* [Given text]
.....

If you speak to a rep, there is a chance someone will say "Hey, maybe you should order this also".

As for shipping and handling, I usually try not to order just 1 or 2 items. I'll order several of something if I think I will use them. Else I'll find something else to order to lower the per item shipping costs


----------



## Nickp (Dec 4, 2012)

Dmeadows said:


> Nick, That's good advice for dealing with _*anyone*_, not just Grizzly. To be fair, they sent you exactly what you ordered! Anyone else would of done the same thing, especially if ordered online.
> 
> If you speak to a rep, there is a chance someone will say "Hey, maybe you should order this also".
> 
> As for shipping and handling, I usually try not to order just 1 or 2 items. I'll order several of something if I think I will use them. Else I'll find something else to order to lower the per item shipping costs


Thank you, Duane...points noted.

I'm guessing my lack of experience in woodworking and good experiences with other orders left me somewhat naive which led to my surprise. Certainly the additional $7 didn't upset me so much as having to wait before setting up the dust collector. Fortunately, the Thein I had set up for my shop vac saved the weekend and so I was able to make some sawdust anyway  

I made a bunch of equipment adapters in preparation so I will be able to play with the planer, table saw, bandsaw, and yes, even my circular, radial and miter saws. No project...just making sawdust to try out the Grizzly separator. It'll get rid of the junk wood...if there is such a thing 

Thanks again for your advice...

Nick


----------



## Nickp (Dec 4, 2012)

*Update ****



Nickp said:


> Happy New Year ...
> 
> So I ordered 4 in hose (two 10' lengths - D4206) and separator (W1049) from GRIZZLY.COM and was pleased to receive it so quickly. When I checked the separator description it reported what was not included but it did not say anything about needing adapters for the hose to fit the separator. Now I need to order the adapters and hence additional shipping charges ($8 for $6 worth of parts!).
> 
> ...


Well...whatayaknow...I received the adapters which were researched by the last person I spoke to (the D4261's) and they are even more loose than the ones I had ordered...So I called the Grizzly 800 number a few minutes ago and immediately the operator advises me that the D4261's are not the right ones. Imagine my surprise that this operator knew IMMEDIATELY the 4261's are not right. The other operator must have been in that well-known city in Eqypt...

However...she did give me a complete refund, including the shipping charges so that was some consolation...and it won't cost me to return the parts...another consolation.

.....

* [List of tasks]
**1)** Answer these about the forum thread:
(a) What item numbers did Nick order for the hose and the separator?
(b) Which adapters had the last person he spoke to researched?
(c) What saved the weekend for Nick?
**2)** Summarize the forum thread in two sentences.
**3)** Return the part of the forum thread that begins at the words "I'm guessing my" and stops after "for your advice...", copied character for character.

* [Data excerpt]
.....

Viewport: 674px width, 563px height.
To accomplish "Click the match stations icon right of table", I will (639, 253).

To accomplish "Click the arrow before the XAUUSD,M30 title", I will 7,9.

.....

* [Solutions for each task]
**1)**
(a) The hose was D4206 and the separator was W1049.
(b) The D4261's.
(c) The Thein he had set up for his shop vac.

**2)** Nick ordered 4 in hose and a separator from Grizzly, then found he needed adapters that the separator description did not mention, which meant additional shipping charges. Duane pointed out that Grizzly sent exactly what was ordered and suggested speaking to a rep and ordering several items to lower per-item shipping, and Nick later reported that the D4261 adapters one operator had researched were wrong, but another operator gave him a complete refund that included shipping, with no cost to return the parts.

**3)**
I'm guessing my lack of experience in woodworking and good experiences with other orders left me somewhat naive which led to my surprise. Certainly the additional $7 didn't upset me so much as having to wait before setting up the dust collector. Fortunately, the Thein I had set up for my shop vac saved the weekend and so I was able to make some sawdust anyway  

I made a bunch of equipment adapters in preparation so I will be able to play with the planer, table saw, bandsaw, and yes, even my circular, radial and miter saws. No project...just making sawdust to try out the Grizzly separator. It'll get rid of the junk wood...if there is such a thing 

Thanks again for your advice...